Objective —
Can you rewrite only the stretch of data from the line containing "Screen dimensions: 750x998" through the line containing "Click the Feedback", both lines included and the requests kept, with every coordinate in the answers shifted by -147?

Recorded information —
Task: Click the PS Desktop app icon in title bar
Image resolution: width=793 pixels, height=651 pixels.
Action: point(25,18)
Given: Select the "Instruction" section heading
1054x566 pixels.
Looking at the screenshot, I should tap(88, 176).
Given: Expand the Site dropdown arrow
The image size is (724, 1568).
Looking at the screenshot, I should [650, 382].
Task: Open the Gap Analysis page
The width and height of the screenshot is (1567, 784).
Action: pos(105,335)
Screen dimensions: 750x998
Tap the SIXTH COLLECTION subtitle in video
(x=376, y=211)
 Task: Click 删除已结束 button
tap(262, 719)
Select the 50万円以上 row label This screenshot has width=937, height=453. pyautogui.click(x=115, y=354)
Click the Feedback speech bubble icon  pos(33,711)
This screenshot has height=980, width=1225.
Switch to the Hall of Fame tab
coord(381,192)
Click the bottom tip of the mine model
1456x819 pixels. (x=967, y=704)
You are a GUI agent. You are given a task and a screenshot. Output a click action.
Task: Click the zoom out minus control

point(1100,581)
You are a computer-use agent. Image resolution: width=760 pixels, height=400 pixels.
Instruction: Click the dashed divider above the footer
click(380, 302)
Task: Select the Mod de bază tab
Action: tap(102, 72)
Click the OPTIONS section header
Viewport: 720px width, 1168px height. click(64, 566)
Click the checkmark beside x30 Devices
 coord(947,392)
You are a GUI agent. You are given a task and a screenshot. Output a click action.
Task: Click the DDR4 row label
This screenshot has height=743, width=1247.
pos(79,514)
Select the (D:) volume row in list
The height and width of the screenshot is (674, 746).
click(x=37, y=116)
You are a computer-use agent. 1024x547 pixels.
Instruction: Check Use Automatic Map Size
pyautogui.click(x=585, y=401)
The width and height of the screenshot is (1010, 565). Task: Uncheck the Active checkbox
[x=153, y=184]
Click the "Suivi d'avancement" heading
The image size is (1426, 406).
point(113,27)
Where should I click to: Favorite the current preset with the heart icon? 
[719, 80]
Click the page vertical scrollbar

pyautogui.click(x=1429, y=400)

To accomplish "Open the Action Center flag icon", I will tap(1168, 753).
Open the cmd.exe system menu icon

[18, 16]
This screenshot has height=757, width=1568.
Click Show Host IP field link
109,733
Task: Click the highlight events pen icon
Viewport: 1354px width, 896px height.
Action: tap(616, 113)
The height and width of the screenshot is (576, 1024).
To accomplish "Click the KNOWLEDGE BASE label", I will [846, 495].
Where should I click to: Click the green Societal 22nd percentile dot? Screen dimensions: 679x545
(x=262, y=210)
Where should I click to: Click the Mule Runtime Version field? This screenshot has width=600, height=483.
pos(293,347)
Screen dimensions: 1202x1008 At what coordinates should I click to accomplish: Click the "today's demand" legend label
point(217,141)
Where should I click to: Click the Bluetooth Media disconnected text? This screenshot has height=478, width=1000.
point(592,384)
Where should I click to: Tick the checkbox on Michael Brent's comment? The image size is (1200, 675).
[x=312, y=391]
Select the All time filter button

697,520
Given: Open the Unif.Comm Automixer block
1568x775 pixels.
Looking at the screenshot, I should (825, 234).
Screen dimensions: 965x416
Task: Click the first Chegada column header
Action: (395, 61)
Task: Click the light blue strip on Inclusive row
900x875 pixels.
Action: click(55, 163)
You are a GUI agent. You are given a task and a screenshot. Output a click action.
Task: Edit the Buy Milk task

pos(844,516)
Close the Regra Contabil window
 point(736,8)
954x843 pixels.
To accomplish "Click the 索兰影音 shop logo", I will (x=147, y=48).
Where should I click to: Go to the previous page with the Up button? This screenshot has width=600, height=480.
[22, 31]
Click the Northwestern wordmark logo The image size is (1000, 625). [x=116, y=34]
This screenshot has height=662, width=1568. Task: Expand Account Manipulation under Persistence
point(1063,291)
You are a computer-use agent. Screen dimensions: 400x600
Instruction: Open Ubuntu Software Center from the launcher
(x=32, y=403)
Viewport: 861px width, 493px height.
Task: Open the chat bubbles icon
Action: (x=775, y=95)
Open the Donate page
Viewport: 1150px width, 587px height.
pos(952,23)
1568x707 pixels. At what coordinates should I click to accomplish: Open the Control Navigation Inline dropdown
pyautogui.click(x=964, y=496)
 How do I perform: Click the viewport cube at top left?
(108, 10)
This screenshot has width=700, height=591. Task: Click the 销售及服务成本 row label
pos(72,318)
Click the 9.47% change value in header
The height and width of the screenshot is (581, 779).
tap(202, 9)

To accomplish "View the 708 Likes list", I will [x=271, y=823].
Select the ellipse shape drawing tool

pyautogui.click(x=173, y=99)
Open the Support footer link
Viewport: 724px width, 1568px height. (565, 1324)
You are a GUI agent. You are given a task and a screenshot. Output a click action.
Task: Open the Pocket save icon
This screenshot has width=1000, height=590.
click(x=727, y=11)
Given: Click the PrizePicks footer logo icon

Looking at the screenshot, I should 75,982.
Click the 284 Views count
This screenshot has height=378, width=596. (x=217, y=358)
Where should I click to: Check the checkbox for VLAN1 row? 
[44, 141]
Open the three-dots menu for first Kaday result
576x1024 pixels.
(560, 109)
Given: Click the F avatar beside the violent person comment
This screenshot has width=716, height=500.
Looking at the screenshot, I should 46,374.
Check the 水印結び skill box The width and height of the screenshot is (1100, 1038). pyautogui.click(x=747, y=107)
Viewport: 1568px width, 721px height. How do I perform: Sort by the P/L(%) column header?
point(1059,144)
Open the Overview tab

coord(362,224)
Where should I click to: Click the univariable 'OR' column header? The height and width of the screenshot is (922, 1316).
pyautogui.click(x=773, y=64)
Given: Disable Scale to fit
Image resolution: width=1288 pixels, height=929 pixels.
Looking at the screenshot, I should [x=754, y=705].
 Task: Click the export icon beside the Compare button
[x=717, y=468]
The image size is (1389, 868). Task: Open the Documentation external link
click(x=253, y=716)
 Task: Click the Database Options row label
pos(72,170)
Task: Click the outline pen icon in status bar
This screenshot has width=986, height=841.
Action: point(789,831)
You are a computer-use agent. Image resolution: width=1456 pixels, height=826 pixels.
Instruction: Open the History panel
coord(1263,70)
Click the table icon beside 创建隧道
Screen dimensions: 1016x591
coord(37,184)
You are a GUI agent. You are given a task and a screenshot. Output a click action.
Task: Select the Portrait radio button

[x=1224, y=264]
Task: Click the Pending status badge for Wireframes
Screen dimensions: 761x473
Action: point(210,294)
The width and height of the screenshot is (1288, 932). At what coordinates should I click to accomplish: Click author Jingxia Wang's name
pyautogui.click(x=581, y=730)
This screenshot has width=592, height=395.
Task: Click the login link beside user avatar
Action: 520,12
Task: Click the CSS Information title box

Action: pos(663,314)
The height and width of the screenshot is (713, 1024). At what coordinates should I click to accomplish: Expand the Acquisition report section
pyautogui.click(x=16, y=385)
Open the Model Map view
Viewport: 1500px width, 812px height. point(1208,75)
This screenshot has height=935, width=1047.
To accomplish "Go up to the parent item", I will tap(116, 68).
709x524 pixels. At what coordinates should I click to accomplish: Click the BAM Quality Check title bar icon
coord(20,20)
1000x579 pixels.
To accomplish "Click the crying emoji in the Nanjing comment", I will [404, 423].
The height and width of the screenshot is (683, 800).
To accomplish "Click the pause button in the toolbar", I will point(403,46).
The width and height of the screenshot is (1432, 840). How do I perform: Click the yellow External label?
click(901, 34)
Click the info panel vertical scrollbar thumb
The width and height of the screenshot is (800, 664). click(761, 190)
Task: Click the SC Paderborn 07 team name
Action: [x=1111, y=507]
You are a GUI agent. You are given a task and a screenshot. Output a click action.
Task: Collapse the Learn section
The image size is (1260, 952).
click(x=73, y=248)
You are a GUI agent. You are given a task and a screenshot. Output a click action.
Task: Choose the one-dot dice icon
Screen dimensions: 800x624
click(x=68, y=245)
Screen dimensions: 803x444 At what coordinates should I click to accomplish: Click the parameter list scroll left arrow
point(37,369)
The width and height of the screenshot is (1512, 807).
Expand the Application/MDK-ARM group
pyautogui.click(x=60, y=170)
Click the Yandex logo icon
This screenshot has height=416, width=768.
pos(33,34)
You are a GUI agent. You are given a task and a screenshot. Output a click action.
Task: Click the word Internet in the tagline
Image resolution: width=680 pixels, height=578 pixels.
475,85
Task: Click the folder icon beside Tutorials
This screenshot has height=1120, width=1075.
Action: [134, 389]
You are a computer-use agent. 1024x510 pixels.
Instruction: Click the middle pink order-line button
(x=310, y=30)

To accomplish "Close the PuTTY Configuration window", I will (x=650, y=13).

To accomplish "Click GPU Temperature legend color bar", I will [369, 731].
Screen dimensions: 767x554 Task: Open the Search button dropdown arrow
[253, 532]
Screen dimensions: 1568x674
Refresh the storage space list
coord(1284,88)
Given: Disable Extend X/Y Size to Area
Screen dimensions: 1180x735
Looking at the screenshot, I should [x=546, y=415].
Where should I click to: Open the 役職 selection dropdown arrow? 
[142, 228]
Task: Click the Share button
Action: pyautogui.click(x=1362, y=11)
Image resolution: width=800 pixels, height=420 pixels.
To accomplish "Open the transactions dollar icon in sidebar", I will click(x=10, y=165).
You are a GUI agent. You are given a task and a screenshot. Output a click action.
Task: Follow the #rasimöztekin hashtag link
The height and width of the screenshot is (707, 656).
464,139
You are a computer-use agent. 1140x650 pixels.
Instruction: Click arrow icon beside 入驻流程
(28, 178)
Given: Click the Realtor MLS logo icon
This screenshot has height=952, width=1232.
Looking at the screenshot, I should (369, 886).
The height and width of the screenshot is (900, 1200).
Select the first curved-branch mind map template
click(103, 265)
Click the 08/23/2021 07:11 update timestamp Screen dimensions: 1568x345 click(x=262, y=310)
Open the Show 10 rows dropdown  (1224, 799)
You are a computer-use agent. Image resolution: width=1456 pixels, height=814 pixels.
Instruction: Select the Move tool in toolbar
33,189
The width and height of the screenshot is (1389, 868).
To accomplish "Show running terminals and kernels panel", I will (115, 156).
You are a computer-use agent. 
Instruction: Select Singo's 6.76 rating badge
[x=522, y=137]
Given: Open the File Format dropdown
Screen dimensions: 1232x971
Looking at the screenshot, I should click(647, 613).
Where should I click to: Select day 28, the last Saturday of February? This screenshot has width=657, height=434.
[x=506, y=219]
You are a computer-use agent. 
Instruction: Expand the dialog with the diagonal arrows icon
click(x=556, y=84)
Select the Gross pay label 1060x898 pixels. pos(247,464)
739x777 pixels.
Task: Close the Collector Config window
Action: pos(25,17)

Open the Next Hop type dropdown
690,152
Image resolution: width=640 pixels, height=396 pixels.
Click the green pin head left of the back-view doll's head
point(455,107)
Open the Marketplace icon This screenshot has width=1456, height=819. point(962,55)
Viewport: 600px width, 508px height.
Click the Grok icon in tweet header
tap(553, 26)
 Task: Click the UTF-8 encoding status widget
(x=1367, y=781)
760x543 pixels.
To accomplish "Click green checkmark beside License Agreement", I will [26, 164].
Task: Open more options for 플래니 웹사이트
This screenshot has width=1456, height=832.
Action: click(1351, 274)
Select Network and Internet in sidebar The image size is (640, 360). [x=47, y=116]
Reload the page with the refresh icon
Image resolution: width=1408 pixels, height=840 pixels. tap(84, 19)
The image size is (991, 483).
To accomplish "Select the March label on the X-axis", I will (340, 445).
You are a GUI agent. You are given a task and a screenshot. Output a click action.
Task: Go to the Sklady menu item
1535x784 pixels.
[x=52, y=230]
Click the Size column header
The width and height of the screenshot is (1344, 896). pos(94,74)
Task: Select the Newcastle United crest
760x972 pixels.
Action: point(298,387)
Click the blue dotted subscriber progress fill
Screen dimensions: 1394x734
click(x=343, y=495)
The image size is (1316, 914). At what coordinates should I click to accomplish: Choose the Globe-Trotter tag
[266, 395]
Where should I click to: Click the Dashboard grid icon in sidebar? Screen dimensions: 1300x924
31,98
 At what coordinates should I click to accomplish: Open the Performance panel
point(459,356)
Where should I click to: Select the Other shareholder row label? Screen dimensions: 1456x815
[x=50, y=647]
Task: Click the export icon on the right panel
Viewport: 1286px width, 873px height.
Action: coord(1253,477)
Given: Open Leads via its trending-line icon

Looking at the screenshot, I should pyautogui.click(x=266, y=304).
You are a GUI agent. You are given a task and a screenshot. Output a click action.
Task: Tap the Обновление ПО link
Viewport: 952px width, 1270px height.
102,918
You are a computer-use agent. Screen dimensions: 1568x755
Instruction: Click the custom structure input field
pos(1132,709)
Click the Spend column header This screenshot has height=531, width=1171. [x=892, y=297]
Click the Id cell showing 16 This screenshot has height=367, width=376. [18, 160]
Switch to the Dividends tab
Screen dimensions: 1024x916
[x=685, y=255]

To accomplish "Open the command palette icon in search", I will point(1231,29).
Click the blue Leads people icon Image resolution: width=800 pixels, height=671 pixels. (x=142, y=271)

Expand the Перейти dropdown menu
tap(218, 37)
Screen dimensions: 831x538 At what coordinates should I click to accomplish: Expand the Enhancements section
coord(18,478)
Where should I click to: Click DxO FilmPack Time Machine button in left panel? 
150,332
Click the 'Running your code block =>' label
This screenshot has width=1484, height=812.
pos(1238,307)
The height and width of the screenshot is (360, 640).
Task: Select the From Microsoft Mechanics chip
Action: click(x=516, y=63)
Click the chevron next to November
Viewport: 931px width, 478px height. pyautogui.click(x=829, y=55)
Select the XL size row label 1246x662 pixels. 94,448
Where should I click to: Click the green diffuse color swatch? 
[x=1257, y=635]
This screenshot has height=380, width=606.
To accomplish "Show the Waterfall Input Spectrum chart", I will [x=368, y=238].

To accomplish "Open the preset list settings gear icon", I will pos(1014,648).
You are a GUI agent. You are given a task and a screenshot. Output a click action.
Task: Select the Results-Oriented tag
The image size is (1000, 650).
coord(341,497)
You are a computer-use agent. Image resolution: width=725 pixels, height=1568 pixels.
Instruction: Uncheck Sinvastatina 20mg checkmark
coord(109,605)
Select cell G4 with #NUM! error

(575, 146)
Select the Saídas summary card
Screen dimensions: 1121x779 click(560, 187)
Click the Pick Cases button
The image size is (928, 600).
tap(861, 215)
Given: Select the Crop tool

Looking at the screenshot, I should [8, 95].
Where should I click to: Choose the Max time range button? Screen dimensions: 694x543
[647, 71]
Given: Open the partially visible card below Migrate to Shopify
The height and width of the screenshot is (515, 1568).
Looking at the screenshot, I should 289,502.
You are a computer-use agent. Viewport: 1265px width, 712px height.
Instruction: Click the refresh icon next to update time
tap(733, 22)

The completed task —
Screen dimensions: 750x998
Tap the SIXTH COLLECTION subtitle in video
(x=229, y=64)
 Task: Click 删除已结束 button
tap(115, 572)
Select the 50万円以上 row label This screenshot has width=937, height=453. pyautogui.click(x=-32, y=207)
Click the Feedback speech bubble icon  pos(-114,564)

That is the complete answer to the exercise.